If you are in need of a break look out for the deli on the left at the stop sign in Cranbrook just up the road. Through the intersection and on the right hand side is a self-service petrol station. Once through this intersection you will now be on Salt River Road.
If you are bunking down for the night before heading up the mountain, you will find Mt Trio Caravan Park on the right just before you hit Formby Road South. Otherwise, take a right at the intersection and follow this road to the end, then turn left onto Chester Pass Road. You will see Bluff Knoll Road approach on the right, easily identifiable by signs and also by the Cafe situated on the corner. If you are heading for Stirling Range Retreat continue a little further and it will be on the left.
Planning for your climb: The trip to the summit of Bluff Knoll is 100% natural and man made steps, so there is no technical climbing required. However I would highly recommend acquiring some quality hiking boots or sturdy shoes with lots of grip if you haven't already. You will be walking for hours so make sure you are comfortable in your shoes and are wearing good quality socks, the thicker the better.
Stair climbing places different types of stress on your feet to normal walking, so equip yourself with some band aids and keep mindful of toe rubbing.
If beginning in colder weather, layer up with clothes that are easily removed and packed away on the move if possible. Making multiple stops to fumble around with clothing will dampen the enjoyment of the journey.
The round trip could take as much as five hours, especially if you like to spend lots of time enjoying the view, so make sure you leave at a time that has you back safely before dark. It's a very, very long night stuck out on the top of Bluff Knoll and in many cases could be your last.
Take plenty of water - I would suggest around two litres to be safe, and more in summer.
Make sure you have the right cash for getting into the park. You can find out the correct pricing here.
Weather: Be aware that the weather around Stirling Range can get very cold. Last time I visited I spent two nights and woke up to a swag frozen solid with ice both mornings. Check the weather report and go prepared with lots of warm gear. As always, be sun smart and take sun protection if applicable.
Keep in mind Bluff Knoll is a mountain and that the weather can change quickly.

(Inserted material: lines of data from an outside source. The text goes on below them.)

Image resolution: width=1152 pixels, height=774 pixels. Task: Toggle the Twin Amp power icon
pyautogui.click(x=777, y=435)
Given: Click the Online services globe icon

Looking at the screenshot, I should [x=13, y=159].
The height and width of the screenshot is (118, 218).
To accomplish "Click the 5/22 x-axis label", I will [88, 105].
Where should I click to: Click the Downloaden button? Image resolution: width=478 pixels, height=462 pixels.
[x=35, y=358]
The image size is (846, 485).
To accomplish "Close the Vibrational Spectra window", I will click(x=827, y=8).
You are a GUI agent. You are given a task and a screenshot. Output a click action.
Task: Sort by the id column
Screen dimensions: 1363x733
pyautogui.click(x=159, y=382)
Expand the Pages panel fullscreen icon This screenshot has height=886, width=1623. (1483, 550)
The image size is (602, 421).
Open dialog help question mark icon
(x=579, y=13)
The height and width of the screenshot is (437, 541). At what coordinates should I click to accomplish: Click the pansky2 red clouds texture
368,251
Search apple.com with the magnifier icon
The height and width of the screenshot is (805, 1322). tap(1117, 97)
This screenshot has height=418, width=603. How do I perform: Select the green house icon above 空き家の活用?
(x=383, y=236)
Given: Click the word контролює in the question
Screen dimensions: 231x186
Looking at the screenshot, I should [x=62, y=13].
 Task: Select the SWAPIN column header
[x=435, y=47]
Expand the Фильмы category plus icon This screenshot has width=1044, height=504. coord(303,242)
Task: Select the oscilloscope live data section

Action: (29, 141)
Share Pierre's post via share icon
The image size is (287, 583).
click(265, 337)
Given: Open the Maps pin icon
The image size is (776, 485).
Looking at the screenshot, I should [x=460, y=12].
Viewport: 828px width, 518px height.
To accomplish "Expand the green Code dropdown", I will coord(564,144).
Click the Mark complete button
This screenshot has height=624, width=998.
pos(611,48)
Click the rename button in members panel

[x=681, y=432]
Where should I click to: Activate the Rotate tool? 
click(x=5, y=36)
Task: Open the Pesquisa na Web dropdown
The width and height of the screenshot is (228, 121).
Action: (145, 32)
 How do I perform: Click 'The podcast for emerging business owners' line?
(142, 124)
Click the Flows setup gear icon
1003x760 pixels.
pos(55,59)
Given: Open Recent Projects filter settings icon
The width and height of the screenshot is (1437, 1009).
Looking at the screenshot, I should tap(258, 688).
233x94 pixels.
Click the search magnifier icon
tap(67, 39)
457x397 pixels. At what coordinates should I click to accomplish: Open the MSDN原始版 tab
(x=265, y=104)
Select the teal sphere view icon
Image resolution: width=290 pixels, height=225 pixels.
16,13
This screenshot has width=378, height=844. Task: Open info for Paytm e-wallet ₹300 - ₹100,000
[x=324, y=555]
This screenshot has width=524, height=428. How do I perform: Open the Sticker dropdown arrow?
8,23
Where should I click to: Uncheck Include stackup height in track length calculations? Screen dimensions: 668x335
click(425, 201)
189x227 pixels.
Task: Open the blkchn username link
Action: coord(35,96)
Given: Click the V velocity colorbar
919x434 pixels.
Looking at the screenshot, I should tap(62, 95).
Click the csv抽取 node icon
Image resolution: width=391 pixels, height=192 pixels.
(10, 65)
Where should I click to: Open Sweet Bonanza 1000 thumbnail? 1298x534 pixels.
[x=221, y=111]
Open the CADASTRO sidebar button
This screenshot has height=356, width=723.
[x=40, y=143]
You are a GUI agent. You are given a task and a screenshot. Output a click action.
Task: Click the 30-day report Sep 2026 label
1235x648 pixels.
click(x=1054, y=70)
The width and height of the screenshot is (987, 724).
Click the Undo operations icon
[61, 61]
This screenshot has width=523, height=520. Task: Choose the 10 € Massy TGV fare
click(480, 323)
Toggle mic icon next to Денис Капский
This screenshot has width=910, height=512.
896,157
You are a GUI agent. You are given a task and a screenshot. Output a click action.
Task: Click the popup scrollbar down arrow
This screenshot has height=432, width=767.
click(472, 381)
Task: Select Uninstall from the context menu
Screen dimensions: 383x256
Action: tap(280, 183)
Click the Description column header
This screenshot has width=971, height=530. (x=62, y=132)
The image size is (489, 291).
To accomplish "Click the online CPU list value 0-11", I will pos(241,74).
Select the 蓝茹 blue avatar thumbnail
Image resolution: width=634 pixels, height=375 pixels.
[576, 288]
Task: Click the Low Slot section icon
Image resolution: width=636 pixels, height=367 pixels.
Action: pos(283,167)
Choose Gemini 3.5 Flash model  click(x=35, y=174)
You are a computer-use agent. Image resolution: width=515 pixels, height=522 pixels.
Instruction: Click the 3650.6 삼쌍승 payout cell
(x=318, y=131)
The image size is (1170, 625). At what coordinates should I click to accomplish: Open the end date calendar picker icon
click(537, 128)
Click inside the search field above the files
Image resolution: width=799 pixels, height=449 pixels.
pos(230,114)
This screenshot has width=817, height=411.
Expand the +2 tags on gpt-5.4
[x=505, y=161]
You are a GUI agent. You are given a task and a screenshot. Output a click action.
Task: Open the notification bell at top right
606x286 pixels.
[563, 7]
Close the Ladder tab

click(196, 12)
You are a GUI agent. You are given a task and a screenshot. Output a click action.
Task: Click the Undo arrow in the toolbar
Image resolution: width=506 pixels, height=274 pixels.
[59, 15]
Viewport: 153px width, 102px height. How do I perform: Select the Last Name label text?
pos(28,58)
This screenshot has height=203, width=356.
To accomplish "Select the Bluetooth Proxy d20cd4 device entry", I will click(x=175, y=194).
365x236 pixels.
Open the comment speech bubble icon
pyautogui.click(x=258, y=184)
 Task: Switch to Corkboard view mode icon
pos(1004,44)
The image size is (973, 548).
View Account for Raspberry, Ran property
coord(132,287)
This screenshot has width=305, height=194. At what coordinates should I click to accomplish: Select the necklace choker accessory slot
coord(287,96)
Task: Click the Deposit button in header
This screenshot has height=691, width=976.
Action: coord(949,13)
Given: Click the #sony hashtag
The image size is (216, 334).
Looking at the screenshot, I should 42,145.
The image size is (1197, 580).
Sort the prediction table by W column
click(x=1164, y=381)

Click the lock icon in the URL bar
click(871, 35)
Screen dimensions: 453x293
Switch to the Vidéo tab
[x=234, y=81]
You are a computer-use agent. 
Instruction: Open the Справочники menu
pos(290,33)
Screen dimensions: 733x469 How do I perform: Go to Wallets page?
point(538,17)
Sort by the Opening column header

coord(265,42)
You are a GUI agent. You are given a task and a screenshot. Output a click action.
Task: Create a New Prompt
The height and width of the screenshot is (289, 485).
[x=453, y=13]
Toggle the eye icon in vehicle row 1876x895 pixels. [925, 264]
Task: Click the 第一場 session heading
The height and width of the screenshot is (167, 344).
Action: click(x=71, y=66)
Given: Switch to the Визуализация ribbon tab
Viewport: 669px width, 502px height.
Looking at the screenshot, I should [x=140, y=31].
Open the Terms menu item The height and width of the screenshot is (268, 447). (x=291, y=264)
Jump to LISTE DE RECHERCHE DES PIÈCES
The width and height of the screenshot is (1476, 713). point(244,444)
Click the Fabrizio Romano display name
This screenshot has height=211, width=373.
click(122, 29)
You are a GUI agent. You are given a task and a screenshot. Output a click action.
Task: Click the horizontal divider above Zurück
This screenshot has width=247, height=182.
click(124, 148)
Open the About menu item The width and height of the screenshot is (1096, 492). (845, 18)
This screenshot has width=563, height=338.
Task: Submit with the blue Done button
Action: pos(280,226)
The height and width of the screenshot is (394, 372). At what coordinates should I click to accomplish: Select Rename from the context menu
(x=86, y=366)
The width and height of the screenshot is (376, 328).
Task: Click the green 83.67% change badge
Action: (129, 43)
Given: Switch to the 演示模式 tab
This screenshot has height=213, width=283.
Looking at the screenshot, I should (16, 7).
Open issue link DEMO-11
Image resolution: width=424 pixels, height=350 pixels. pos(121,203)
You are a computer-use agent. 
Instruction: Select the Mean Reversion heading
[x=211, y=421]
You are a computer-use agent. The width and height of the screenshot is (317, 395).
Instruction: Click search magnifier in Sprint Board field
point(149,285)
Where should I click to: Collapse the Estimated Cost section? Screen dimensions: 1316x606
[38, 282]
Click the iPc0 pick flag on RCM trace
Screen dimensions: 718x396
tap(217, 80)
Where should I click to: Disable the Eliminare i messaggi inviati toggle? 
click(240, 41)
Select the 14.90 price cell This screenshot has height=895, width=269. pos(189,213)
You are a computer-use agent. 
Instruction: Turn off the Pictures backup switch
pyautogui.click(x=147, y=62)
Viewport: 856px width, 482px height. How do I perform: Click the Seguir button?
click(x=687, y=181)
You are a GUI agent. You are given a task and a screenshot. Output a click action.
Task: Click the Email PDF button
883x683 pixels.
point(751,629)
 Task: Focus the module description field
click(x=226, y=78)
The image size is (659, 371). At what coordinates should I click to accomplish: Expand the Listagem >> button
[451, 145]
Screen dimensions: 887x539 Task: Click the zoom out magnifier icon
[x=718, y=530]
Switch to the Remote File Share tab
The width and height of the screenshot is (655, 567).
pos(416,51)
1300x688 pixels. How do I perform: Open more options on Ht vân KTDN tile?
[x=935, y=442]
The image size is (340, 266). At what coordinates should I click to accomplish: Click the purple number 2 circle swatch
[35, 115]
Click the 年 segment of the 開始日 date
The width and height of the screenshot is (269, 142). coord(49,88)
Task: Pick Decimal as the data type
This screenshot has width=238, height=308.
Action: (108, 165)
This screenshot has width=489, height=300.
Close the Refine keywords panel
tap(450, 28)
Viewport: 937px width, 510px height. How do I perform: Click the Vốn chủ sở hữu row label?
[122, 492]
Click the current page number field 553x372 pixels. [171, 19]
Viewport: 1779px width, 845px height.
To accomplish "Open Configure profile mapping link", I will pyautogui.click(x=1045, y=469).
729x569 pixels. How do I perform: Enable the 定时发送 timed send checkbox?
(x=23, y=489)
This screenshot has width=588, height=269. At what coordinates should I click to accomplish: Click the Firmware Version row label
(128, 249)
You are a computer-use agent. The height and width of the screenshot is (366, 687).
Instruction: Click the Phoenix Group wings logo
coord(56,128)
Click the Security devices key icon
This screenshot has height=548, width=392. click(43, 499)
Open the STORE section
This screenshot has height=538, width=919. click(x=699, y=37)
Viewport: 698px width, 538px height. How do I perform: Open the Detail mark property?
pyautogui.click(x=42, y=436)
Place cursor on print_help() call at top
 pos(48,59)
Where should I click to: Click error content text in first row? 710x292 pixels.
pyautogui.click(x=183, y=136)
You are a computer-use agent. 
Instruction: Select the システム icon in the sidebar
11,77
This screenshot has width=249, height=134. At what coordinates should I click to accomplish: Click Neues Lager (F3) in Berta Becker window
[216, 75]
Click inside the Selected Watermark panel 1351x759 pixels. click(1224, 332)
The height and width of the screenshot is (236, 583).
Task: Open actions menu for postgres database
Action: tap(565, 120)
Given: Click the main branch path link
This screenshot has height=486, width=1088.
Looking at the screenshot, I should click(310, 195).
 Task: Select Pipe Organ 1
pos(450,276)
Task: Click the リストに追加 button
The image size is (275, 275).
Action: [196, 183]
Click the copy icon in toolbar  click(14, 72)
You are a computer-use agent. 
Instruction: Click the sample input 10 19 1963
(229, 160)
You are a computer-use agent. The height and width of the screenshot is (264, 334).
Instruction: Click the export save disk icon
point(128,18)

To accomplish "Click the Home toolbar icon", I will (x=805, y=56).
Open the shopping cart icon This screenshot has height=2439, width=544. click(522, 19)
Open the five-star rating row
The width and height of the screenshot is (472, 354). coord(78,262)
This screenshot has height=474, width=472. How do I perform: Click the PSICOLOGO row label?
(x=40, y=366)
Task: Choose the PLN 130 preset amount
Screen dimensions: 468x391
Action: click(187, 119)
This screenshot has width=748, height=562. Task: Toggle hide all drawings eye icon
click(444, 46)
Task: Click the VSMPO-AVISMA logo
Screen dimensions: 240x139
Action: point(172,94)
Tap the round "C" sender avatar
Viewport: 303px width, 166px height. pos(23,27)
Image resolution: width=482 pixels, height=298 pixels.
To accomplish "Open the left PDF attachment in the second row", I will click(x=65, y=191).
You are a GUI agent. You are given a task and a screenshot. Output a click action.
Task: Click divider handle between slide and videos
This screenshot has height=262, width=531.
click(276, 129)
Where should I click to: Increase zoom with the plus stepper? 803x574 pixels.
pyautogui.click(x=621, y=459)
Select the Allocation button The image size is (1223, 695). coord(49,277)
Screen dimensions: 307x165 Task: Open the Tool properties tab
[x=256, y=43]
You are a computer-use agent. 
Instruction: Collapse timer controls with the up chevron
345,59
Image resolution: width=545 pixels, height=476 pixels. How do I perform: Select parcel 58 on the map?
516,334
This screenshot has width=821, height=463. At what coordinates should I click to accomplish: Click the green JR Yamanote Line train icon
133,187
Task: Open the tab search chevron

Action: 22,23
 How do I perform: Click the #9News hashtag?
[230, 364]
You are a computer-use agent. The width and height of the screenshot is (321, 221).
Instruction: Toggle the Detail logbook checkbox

Be well prepared and keep cold/wet weather gear on hand.
Accommodation: Mt Trio Caravan Park or Stirling Range Retreat. I can't vouch for the latter, though I have been to Mt Trio twice and found it to be an excellent place to hammer down my swag. The owner is exceptionally friendly and along with powered sites and a huge amount of open space, there is a communal fireplace, kitchen with working stoves, sink and running water, ping pong room, hot showers and working toilets.
Above all else, have fun regardless of how far up you are and don't forget your camera!